Beth Ashlee, Data Scientist
After a successful first-ever EARL San Francisco in June, it was time to head back to the birth place EARL – London. With more abstracts submitted than ever before, the conference was made up of 54 fantastic talks and 5 key notes from an impressive selection of industries. With so many talks to pick from we thought we would summarise a few of my favourites!
Day 1 highlights:
After brilliant keynotes from Tom Smith (ONS) and Rstudio’s Jenny Bryan in session 1, Derek Norton and Neera Talbert from Microsoft took us through the Microsoft process of moving a company from SAS to R in session 2. They explained that with the aim of shrinking the ‘SAS footprint’, it’s important to think about the drivers behind a company leaving SAS as well as considering the impact to end users. Their approach focused on converting program logic rather than specific code.
After lunch, Luisa Pires discussed the digital change occurring within the Bank of England. She highlighted the key selling points behind choosing R as a platform and the process behind organizing their journey. They first ran divisional R training, before progressing through to produce a data science training programme to enable the use of R as a project tool.
Finishing up the day, Jessica Peterka-Bonetta gave a fascinating talk on sentiment analysis when considering the use of emojis. She demonstrated that even though adding emojis into your sentiment analysis can add complexity to your process, in the right context they can add real value to tracking the sentiment of a trend. It was an engaging talk which prompted some interesting audience questions such as – “What about combinations of emojis; how would they effect sentiment?”.
After a Pimms reception it was all aboard the Symphony Cruiser for a tour of the River Thames. On board we enjoyed food, drinks and live music (which resulted in some impromptu dancing, but what happens at a Conference, stays at the Conference!).
Day 2 highlights:
Despite a ‘lively’ evening, the EARL kicked off in full swing on Thursday morning. There were three fantastic keynotes, including Hilary Parker – her talk filled with analogies and movie references to describe her reproducible work flow methods – definitely something I could relate to!
The morning session included a talk from Mike Smith from Pfizer. Mike showed us his use of Shiny as a tool for determining wait times when submitting large jobs to Pfizer’s high performance compute grid. Mike used real time results to visualise whether it was beneficial to submit a large job at the current time or wait until later. He outlined some of the frustrations of changing data sources in a such a large company and his reluctance to admit he was ‘data science-ing’.
After lunch, my colleague Adnan Fiaz gave an interesting talk on the data pipeline, comparing it to the process involved in oil pipelines. He spoke of the methods and actions that must be taken before being able to process your data and generate results. The comparison showed surprising similarities between the two processes, and clarified the method that we must take at Mango to ensure we can safely, efficiently and aptly analyse data.

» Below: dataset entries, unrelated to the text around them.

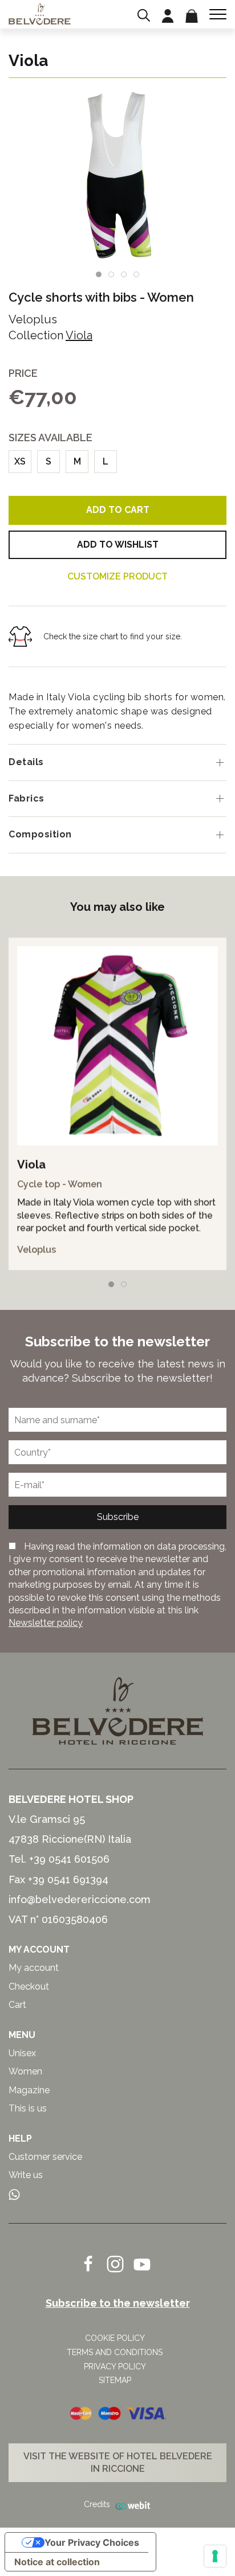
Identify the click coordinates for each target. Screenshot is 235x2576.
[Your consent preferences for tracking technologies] (215, 2556)
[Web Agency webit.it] (130, 2505)
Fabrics (26, 798)
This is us (28, 2108)
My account (34, 1967)
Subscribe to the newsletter (118, 2303)
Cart (17, 2004)
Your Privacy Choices (91, 2542)
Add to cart (117, 509)
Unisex (22, 2053)
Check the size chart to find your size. (112, 636)
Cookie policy (115, 2338)
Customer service (45, 2156)
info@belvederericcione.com (80, 1899)
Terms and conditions (115, 2352)
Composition (40, 834)
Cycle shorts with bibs (73, 297)
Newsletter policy (46, 1622)
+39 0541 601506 (69, 1859)
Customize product (117, 576)
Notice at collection (57, 2561)
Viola (79, 335)
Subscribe (118, 1516)
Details (26, 762)
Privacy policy (115, 2366)
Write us (26, 2175)
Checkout (29, 1986)
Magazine (29, 2090)
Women (170, 297)
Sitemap (115, 2380)
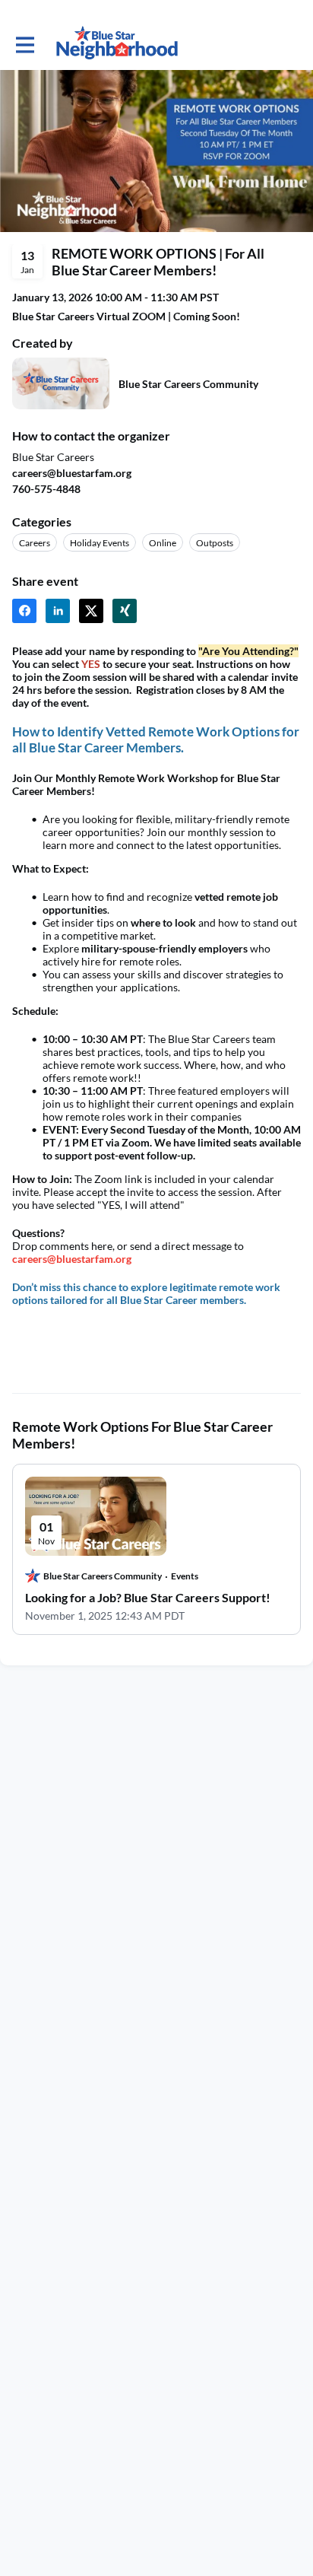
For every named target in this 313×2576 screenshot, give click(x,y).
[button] (24, 611)
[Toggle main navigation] (24, 43)
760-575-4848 (46, 488)
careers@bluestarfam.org (71, 1258)
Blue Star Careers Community (188, 383)
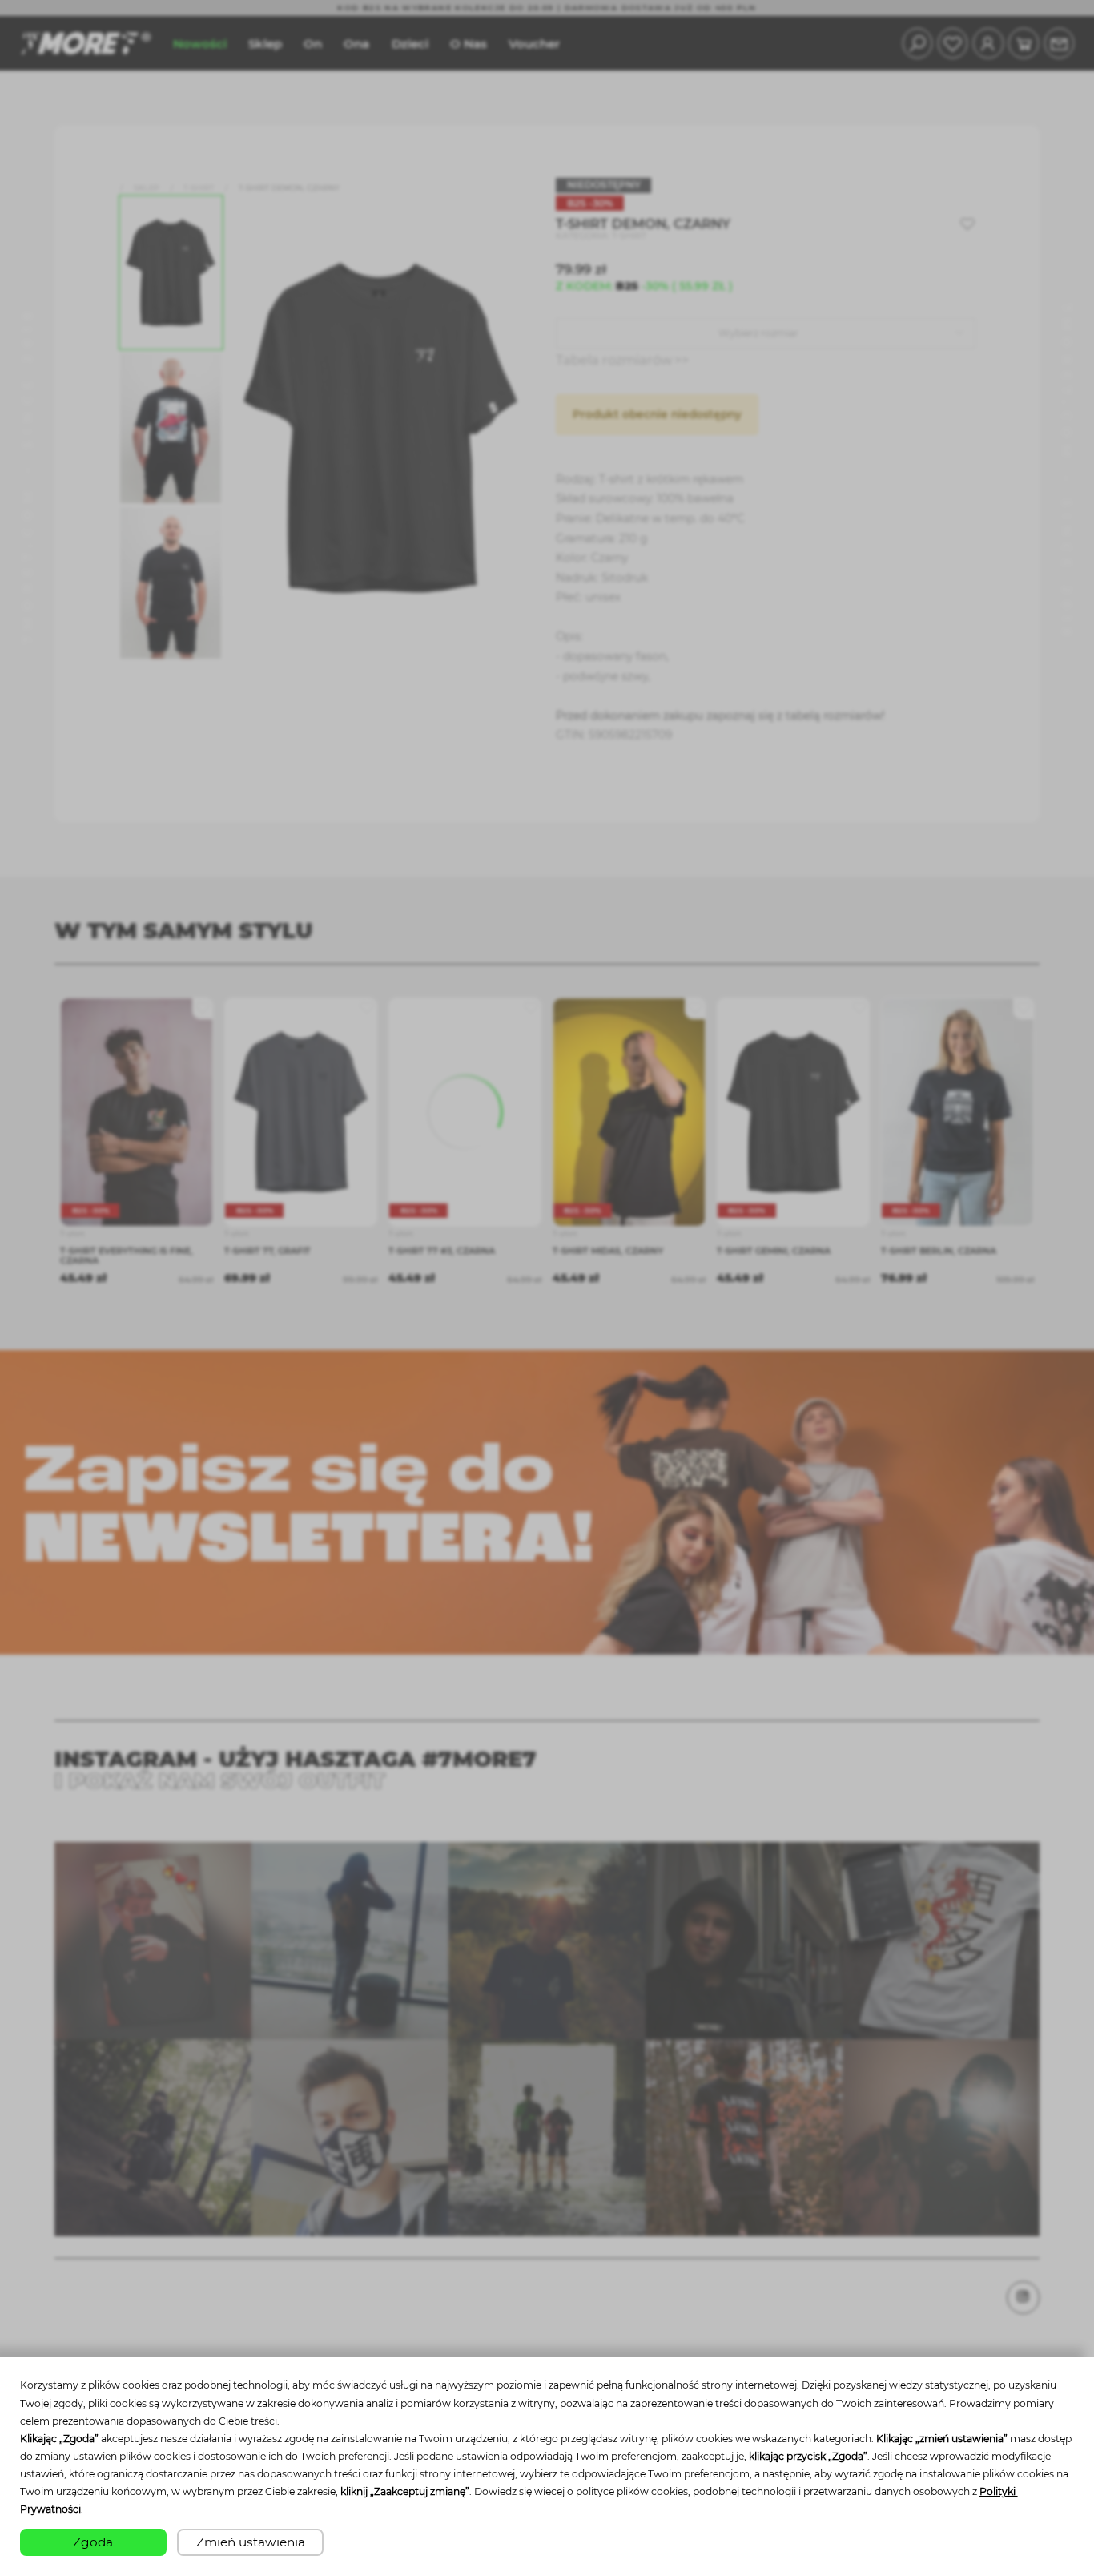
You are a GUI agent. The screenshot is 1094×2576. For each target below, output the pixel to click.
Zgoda (93, 2542)
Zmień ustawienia (250, 2542)
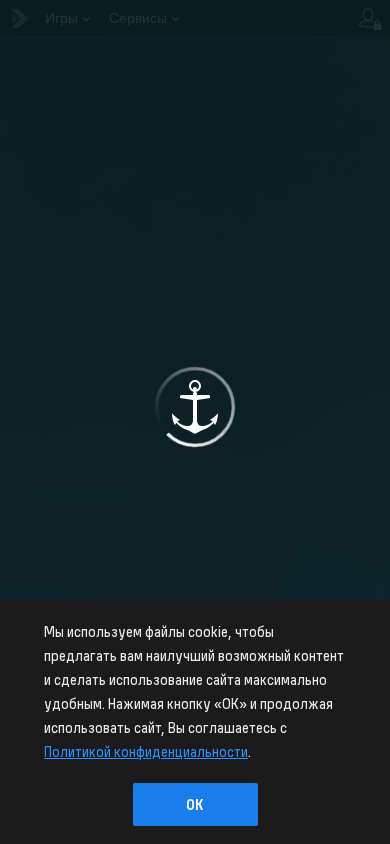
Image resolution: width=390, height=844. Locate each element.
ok (194, 804)
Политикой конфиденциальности (146, 751)
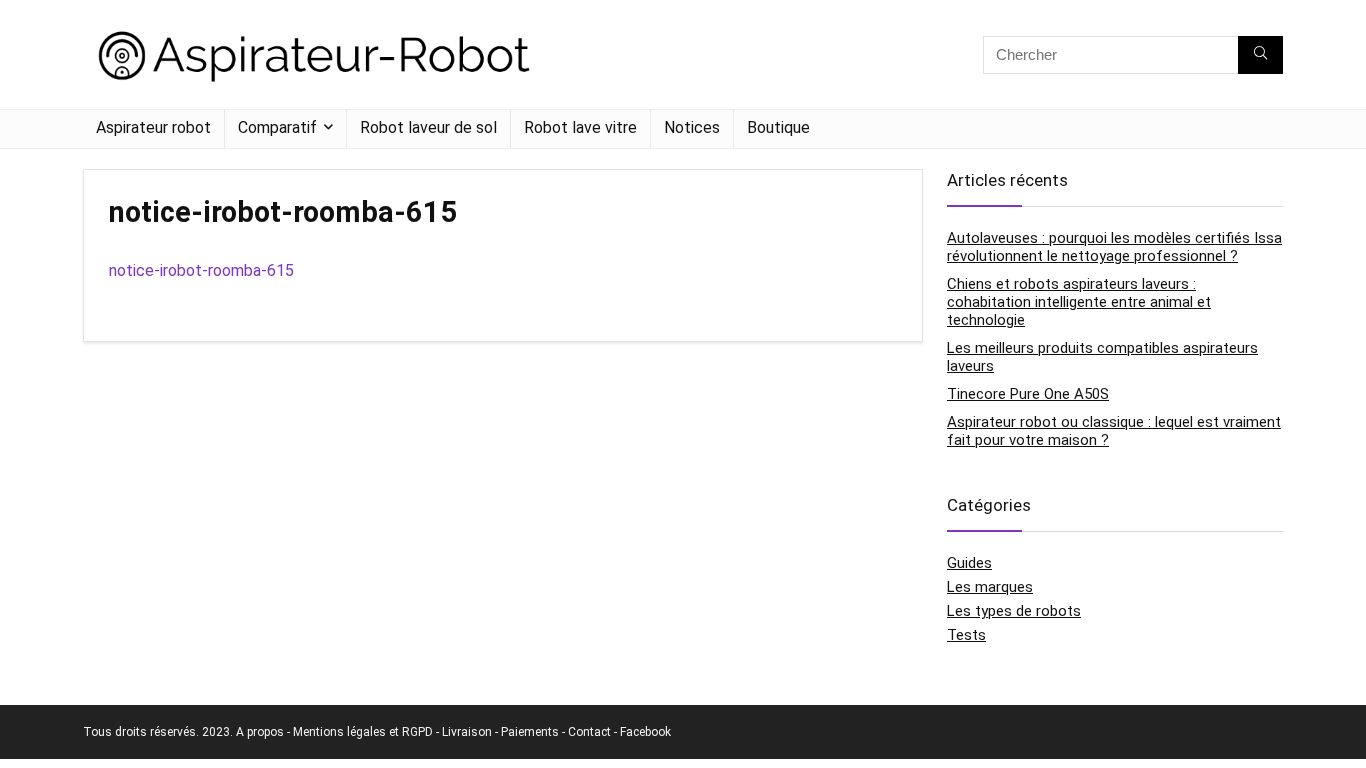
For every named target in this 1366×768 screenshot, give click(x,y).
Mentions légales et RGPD (363, 732)
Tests (966, 635)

The final session of day 2 finished on a high, with a packed room gathering to hear from RStudio’s Joe Cheng. Joe highlighted the exciting new asynchronous programming feature that will be available in the next release of Shiny. This new feature is set to revolutionise the responsiveness of Shiny applications, allowing users to overcome the restrictions of R’s single threaded natured.
I get so much out of EARL each year and this year was no different; I just wish I had a timeturner to get to all the presentations!
On behalf of the rest of the Mango team, a massive thank you to all our speakers and attendees, we hope you enjoyed EARL as much as we did!
All slides we have permission to publish are available under the Speakers section on the EARL conference website.